It is your duty to ensure that your car is perfectly working. This is not in the narrow sense that your engine is well-tuned but that the brake fluid is topped up and brake pads are in good condition.

The tyres should have minimal wear and tear. The tread is the point of contact between the vehicle and the road and most neglected.

It is also important that the wheels be aligned. Otherwise, the car may pull sharply to the right or left when you brake suddenly.

The headlamps and other lights and indicators should be replaced as soon as they are broken. They are your primary means of communication with other drivers.

Take care of your car, and it will take care of you in hazardous situations.

Motoring Advice – FAQs

1. Can I wear prescription eyeglasses?

A very good question and there are special types of coating for drivers. It is known as anti-reflective coating and does not cause the headlamp beam of oncoming cars to reflect inside the lens. Moreover, do not use tinted glasses while driving at night. Your ability to look ahead would be considerably diminished.
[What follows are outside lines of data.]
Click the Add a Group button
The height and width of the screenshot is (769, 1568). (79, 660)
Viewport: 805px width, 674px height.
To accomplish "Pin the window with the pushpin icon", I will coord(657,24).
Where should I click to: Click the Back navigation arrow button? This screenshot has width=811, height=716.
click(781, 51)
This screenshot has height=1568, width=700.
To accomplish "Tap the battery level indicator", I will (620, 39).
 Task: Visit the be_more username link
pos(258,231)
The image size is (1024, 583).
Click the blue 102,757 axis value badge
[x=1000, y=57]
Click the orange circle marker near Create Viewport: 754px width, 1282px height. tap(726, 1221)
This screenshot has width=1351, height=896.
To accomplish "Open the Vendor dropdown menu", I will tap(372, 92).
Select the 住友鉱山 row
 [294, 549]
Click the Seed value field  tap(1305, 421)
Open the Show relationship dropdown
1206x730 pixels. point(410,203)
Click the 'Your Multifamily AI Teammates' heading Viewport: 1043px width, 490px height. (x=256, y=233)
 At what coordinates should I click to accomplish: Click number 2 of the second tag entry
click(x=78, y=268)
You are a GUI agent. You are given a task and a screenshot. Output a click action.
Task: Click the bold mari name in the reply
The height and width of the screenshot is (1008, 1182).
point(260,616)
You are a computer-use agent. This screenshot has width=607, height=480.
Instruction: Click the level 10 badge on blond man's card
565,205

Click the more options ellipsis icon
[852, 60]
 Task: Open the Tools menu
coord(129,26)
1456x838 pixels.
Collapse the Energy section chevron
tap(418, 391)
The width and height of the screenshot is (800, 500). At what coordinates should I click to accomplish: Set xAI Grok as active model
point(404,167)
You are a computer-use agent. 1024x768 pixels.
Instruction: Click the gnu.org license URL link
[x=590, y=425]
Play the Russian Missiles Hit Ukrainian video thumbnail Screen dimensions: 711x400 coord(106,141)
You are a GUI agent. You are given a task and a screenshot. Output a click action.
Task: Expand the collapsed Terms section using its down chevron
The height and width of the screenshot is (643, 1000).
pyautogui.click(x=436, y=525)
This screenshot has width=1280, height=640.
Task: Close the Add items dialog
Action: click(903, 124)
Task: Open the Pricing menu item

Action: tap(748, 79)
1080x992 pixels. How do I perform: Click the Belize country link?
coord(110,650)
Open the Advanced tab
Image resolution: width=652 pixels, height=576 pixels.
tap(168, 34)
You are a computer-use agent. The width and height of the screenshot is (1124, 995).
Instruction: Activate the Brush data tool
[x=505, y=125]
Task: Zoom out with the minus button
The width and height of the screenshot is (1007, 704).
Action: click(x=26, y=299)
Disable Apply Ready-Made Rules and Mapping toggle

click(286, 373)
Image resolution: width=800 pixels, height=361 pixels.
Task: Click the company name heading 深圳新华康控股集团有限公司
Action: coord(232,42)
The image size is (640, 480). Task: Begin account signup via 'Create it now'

2. Should I flash headlights at oncoming vehicles?

Since most modern vehicles are air-conditioned, the horn only works for warning pedestrians, cyclists and stray animals. It is better to use a headlamp to communicate between drivers. Quick switching between high and low makes it possible to tell another driver that you want to be the first to pass a narrow section of the road.

Of course, take care that you use the on-off between high and low beam to alert other drivers about your presence and not intimidate them.

3. Can I use a cell phone while driving?

Cell phones have been a menace for at least the past 20 years. Recently the government has banned the use of cell phones while driving. You get six penalty points and a hefty £200 fine. Of course, this rule applies only to handheld devices and not for Bluetooth and any other remote means of calling.